Exercise materials.
.....
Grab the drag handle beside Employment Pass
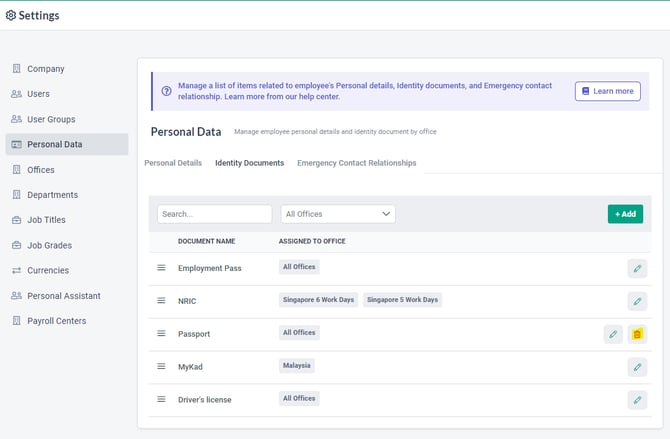The height and width of the screenshot is (439, 670). point(161,268)
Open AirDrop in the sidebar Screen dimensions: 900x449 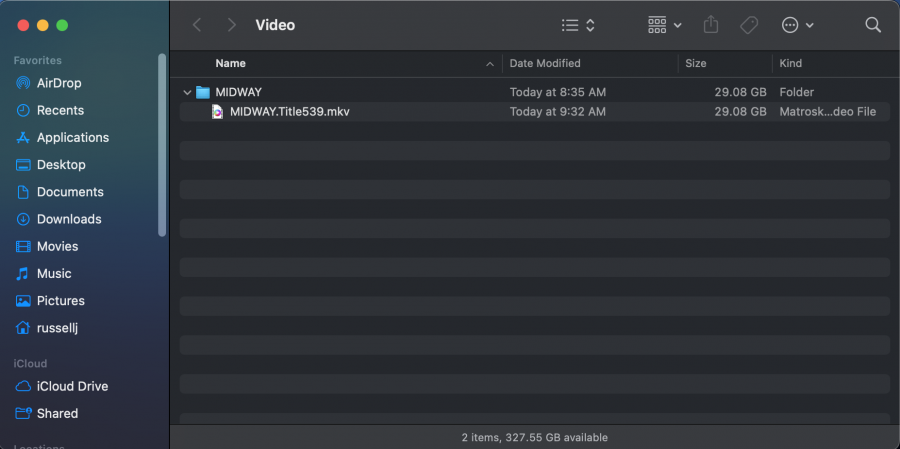[x=59, y=83]
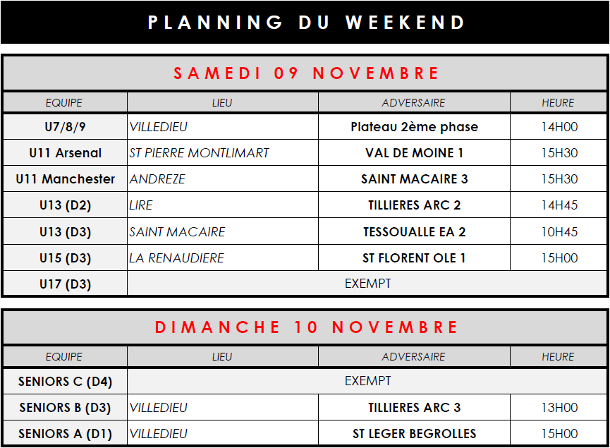The image size is (610, 448).
Task: Click the ST LEGER BEGROLLES opponent cell
Action: pyautogui.click(x=414, y=433)
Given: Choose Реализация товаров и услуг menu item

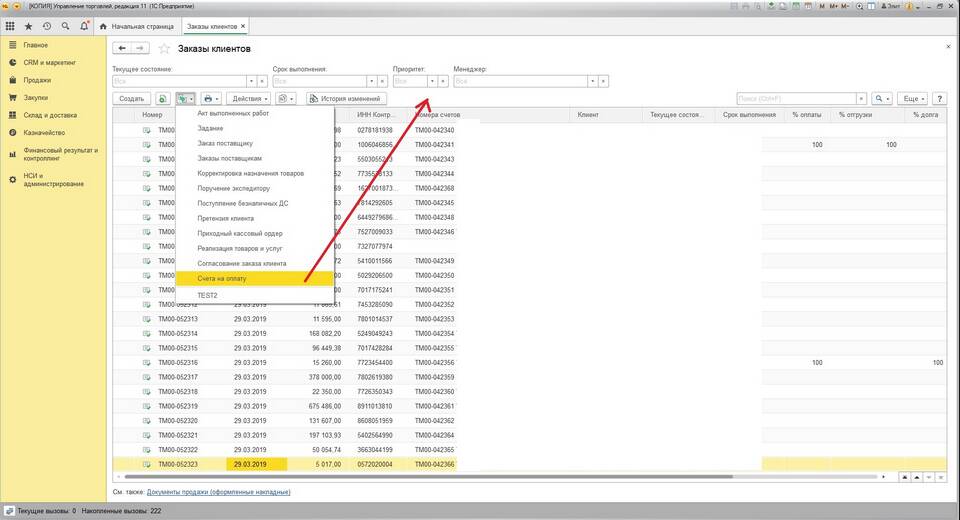Looking at the screenshot, I should coord(239,248).
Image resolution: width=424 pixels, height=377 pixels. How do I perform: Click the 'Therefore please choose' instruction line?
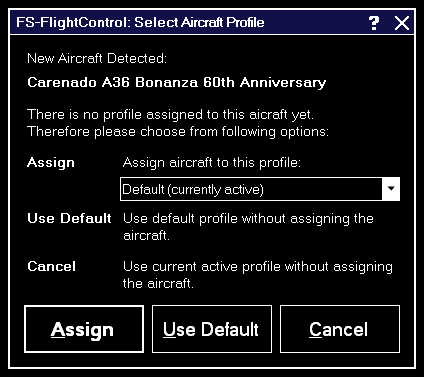coord(178,132)
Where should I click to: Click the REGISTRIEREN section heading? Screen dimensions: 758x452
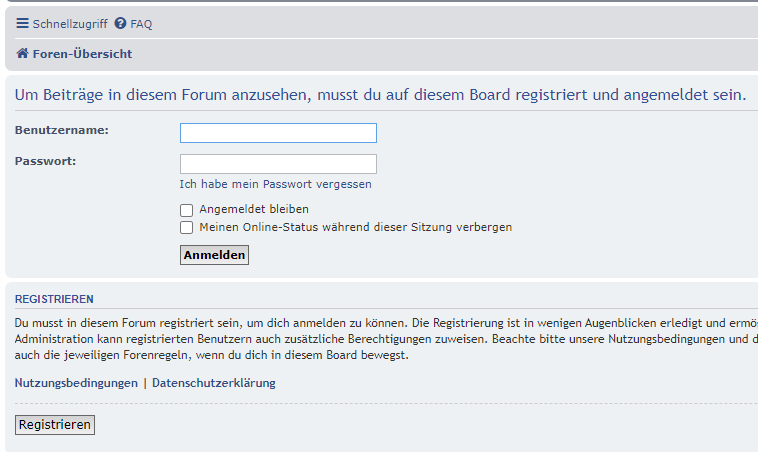click(x=54, y=299)
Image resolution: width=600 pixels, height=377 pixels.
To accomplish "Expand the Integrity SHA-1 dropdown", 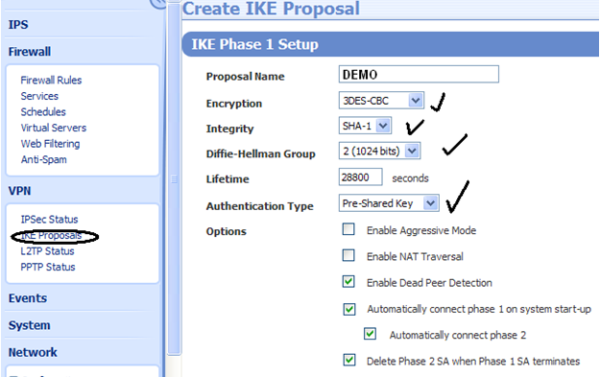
.....
The task.
Beginning with the line that contains "Where should I" and ending with the final line of the listing, return each line exactly. Omit all pictures.

The completed task.
Where should I click to: Click the REGISTRIEREN section heading? Screen dimensions: 758x452
click(x=54, y=299)
Image resolution: width=600 pixels, height=377 pixels.
To accomplish "Expand the Integrity SHA-1 dropdown", 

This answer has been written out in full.